▶ **THE REQUEST**: Reproduce each of the records below verbatim, line by line.

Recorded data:
···

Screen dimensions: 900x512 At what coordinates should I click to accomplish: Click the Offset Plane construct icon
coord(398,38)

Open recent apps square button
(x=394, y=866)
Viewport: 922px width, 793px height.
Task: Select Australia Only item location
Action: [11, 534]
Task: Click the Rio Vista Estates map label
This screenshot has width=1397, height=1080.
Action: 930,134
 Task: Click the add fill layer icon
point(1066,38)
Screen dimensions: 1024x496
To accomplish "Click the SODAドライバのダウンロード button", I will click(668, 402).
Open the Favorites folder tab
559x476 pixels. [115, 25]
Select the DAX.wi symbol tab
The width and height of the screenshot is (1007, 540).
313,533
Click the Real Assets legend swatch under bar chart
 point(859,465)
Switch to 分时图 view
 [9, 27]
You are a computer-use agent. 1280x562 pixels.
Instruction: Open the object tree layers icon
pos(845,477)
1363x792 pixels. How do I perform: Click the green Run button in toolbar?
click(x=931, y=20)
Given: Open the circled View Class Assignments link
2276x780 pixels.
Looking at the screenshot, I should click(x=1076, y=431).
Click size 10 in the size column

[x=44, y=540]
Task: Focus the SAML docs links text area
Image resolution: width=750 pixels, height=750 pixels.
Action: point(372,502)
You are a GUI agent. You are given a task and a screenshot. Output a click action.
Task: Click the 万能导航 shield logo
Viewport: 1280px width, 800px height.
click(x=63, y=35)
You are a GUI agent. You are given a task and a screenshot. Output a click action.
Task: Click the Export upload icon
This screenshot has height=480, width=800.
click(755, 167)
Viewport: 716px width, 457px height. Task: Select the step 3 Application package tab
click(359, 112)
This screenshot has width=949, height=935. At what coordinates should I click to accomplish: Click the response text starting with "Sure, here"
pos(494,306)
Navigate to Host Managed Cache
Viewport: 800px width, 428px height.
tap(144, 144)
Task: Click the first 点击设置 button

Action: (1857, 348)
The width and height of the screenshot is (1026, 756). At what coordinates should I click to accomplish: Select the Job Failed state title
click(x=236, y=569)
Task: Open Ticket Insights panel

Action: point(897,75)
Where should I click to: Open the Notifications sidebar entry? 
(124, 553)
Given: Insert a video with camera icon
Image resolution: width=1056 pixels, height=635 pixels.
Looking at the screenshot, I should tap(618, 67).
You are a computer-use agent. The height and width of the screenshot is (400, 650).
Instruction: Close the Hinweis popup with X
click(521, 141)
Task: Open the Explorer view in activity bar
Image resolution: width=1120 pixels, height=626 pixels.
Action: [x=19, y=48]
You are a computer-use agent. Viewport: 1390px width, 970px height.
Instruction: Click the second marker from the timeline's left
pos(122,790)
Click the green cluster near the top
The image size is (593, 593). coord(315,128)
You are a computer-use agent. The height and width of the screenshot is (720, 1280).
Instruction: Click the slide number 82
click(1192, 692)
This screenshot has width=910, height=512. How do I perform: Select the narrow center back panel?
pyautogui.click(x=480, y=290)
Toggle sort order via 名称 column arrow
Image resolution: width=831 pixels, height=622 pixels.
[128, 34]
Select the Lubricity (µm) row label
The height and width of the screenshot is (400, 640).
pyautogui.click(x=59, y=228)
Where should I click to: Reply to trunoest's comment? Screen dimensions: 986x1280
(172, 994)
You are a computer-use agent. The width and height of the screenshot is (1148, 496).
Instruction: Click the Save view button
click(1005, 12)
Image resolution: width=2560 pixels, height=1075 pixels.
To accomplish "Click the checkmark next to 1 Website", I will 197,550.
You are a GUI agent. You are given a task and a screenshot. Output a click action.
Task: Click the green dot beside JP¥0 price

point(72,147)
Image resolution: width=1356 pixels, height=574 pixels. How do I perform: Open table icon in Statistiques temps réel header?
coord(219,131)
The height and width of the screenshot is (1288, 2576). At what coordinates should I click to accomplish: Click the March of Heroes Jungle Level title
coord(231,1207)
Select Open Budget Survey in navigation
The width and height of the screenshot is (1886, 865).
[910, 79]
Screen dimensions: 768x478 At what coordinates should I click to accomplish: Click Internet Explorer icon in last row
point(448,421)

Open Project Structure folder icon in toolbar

···

▶ **THE COMPLETED TASK**:
Screen dimensions: 900x512 At what coordinates should I click to accomplish: Click the Offset Plane construct icon
coord(398,38)

Open recent apps square button
(x=394, y=866)
Viewport: 922px width, 793px height.
Task: Select Australia Only item location
Action: [11, 534]
Task: Click the Rio Vista Estates map label
This screenshot has width=1397, height=1080.
Action: 930,134
 Task: Click the add fill layer icon
point(1066,38)
Screen dimensions: 1024x496
To accomplish "Click the SODAドライバのダウンロード button", I will click(668, 402).
Open the Favorites folder tab
559x476 pixels. [115, 25]
Select the DAX.wi symbol tab
The width and height of the screenshot is (1007, 540).
313,533
Click the Real Assets legend swatch under bar chart
 point(859,465)
Switch to 分时图 view
 [9, 27]
You are a computer-use agent. 1280x562 pixels.
Instruction: Open the object tree layers icon
pos(845,477)
1363x792 pixels. How do I perform: Click the green Run button in toolbar?
click(x=931, y=20)
Given: Open the circled View Class Assignments link
2276x780 pixels.
Looking at the screenshot, I should click(x=1076, y=431).
Click size 10 in the size column

[x=44, y=540]
Task: Focus the SAML docs links text area
Image resolution: width=750 pixels, height=750 pixels.
Action: point(372,502)
You are a GUI agent. You are given a task and a screenshot. Output a click action.
Task: Click the 万能导航 shield logo
Viewport: 1280px width, 800px height.
click(x=63, y=35)
You are a GUI agent. You are given a task and a screenshot. Output a click action.
Task: Click the Export upload icon
This screenshot has height=480, width=800.
click(755, 167)
Viewport: 716px width, 457px height. Task: Select the step 3 Application package tab
click(359, 112)
This screenshot has width=949, height=935. At what coordinates should I click to accomplish: Click the response text starting with "Sure, here"
pos(494,306)
Navigate to Host Managed Cache
Viewport: 800px width, 428px height.
tap(144, 144)
Task: Click the first 点击设置 button

Action: (1857, 348)
The width and height of the screenshot is (1026, 756). At what coordinates should I click to accomplish: Select the Job Failed state title
click(x=236, y=569)
Task: Open Ticket Insights panel

Action: point(897,75)
Where should I click to: Open the Notifications sidebar entry? 
(124, 553)
Given: Insert a video with camera icon
Image resolution: width=1056 pixels, height=635 pixels.
Looking at the screenshot, I should tap(618, 67).
You are a computer-use agent. The height and width of the screenshot is (400, 650).
Instruction: Close the Hinweis popup with X
click(521, 141)
Task: Open the Explorer view in activity bar
Image resolution: width=1120 pixels, height=626 pixels.
Action: [x=19, y=48]
You are a computer-use agent. Viewport: 1390px width, 970px height.
Instruction: Click the second marker from the timeline's left
pos(122,790)
Click the green cluster near the top
The image size is (593, 593). coord(315,128)
You are a computer-use agent. The height and width of the screenshot is (720, 1280).
Instruction: Click the slide number 82
click(1192, 692)
This screenshot has width=910, height=512. How do I perform: Select the narrow center back panel?
pyautogui.click(x=480, y=290)
Toggle sort order via 名称 column arrow
Image resolution: width=831 pixels, height=622 pixels.
[128, 34]
Select the Lubricity (µm) row label
The height and width of the screenshot is (400, 640).
pyautogui.click(x=59, y=228)
Where should I click to: Reply to trunoest's comment? Screen dimensions: 986x1280
(172, 994)
You are a computer-use agent. The width and height of the screenshot is (1148, 496).
Instruction: Click the Save view button
click(1005, 12)
Image resolution: width=2560 pixels, height=1075 pixels.
To accomplish "Click the checkmark next to 1 Website", I will 197,550.
You are a GUI agent. You are given a task and a screenshot. Output a click action.
Task: Click the green dot beside JP¥0 price

point(72,147)
Image resolution: width=1356 pixels, height=574 pixels. How do I perform: Open table icon in Statistiques temps réel header?
coord(219,131)
The height and width of the screenshot is (1288, 2576). At what coordinates should I click to accomplish: Click the March of Heroes Jungle Level title
coord(231,1207)
Select Open Budget Survey in navigation
The width and height of the screenshot is (1886, 865).
[910, 79]
Screen dimensions: 768x478 At what coordinates should I click to accomplish: Click Internet Explorer icon in last row
point(448,421)

Open Project Structure folder icon in toolbar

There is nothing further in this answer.